* [Task description]
Write out the whole listing without a single alteration.

* [Given data]
^^^^
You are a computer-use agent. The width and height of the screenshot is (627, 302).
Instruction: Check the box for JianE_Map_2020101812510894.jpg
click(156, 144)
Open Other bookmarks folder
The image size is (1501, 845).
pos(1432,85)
^^^^
* [Task response]
You are a computer-use agent. The width and height of the screenshot is (627, 302).
Instruction: Check the box for JianE_Map_2020101812510894.jpg
click(156, 144)
Open Other bookmarks folder
The image size is (1501, 845).
pos(1432,85)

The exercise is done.